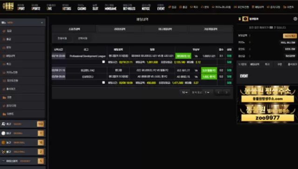Click the zoo9977 banner image
Viewport: 298px width, 169px height.
tap(267, 114)
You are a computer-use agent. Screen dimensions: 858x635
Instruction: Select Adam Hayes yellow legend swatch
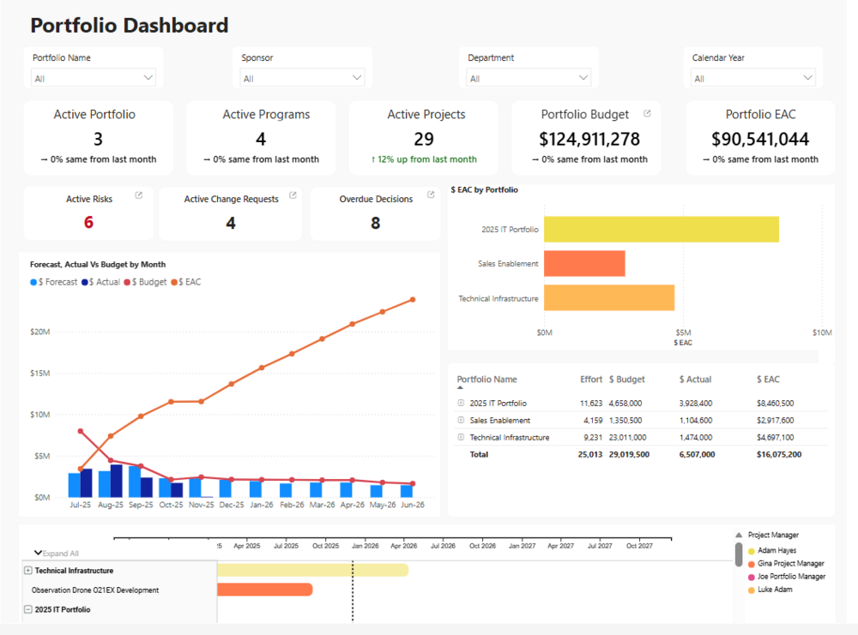coord(752,551)
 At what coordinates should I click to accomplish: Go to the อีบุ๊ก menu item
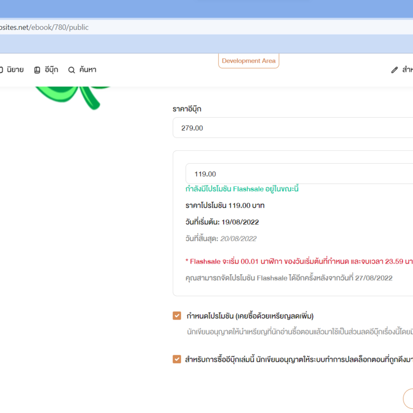pyautogui.click(x=51, y=70)
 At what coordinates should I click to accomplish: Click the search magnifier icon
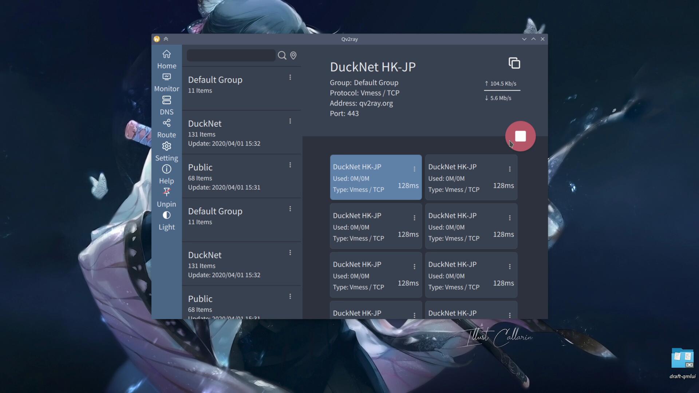(282, 55)
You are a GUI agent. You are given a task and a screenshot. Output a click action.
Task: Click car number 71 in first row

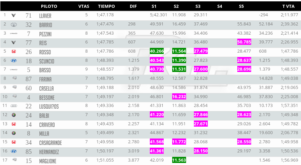tap(28, 15)
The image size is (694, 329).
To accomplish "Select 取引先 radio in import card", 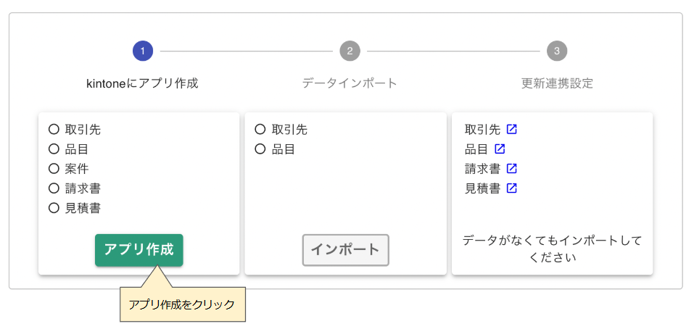I will (260, 130).
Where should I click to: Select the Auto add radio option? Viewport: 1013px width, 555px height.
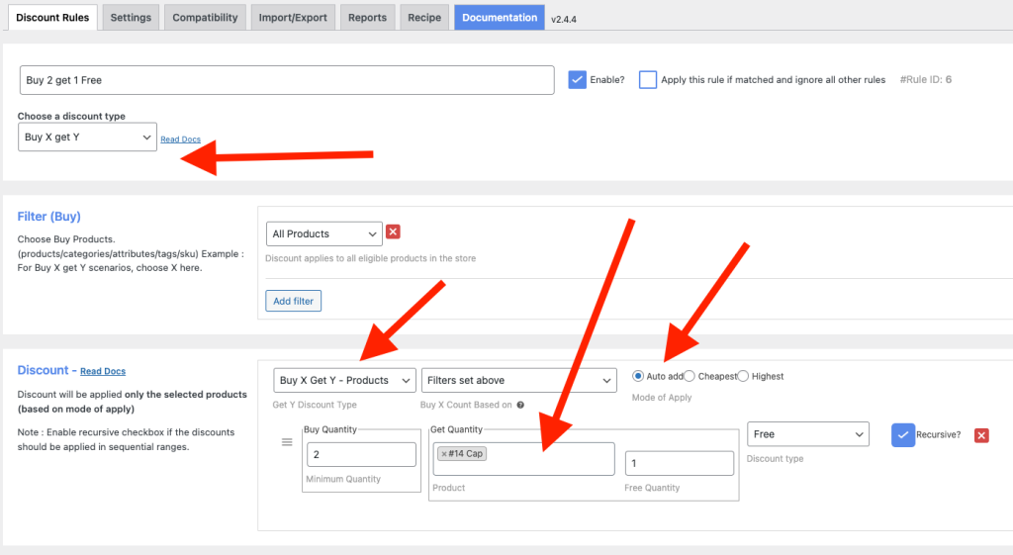(x=638, y=376)
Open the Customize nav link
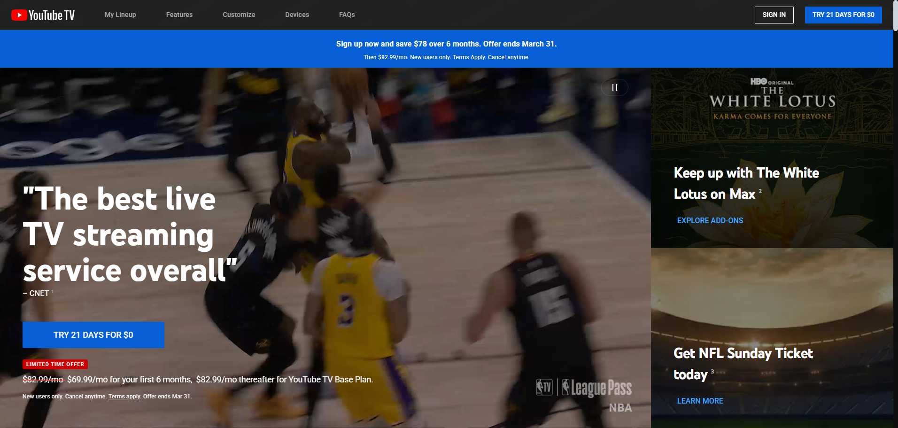 239,15
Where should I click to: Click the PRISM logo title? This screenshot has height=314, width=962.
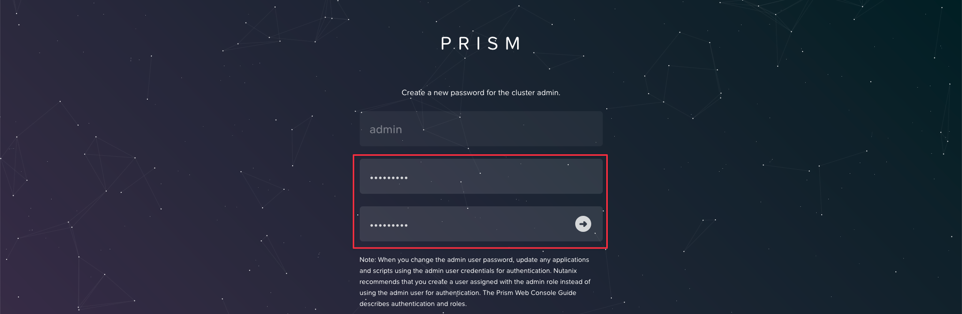tap(481, 44)
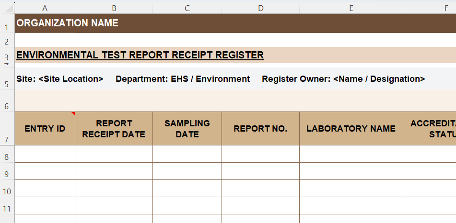Click the ORGANIZATION NAME title cell
This screenshot has width=456, height=223.
click(68, 23)
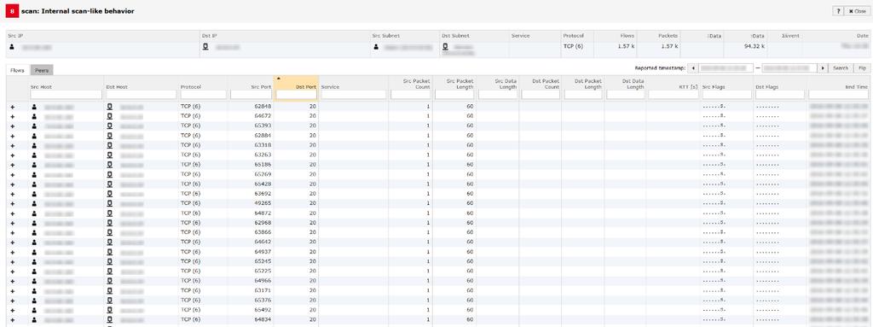Open help via the question mark button
Viewport: 873px width, 327px height.
(x=838, y=11)
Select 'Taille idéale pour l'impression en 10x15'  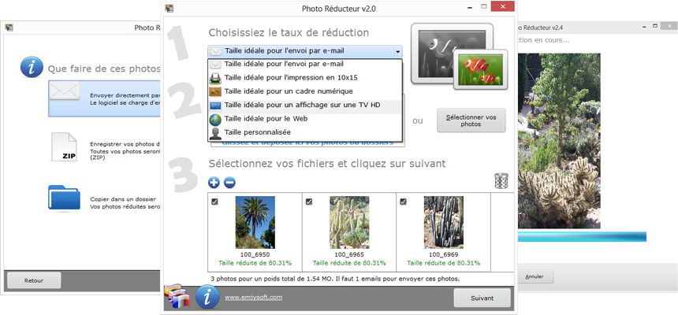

_Task prompt_
Pull out every line of the data above that contains the string "Viewport", where uppercase and lowercase must match.

_Right answer_
Viewport: 298px width, 169px height.
Where should I click to: Select the Auto add radio option? Viewport: 1013px width, 555px height.
Viewport: 873px width, 327px height.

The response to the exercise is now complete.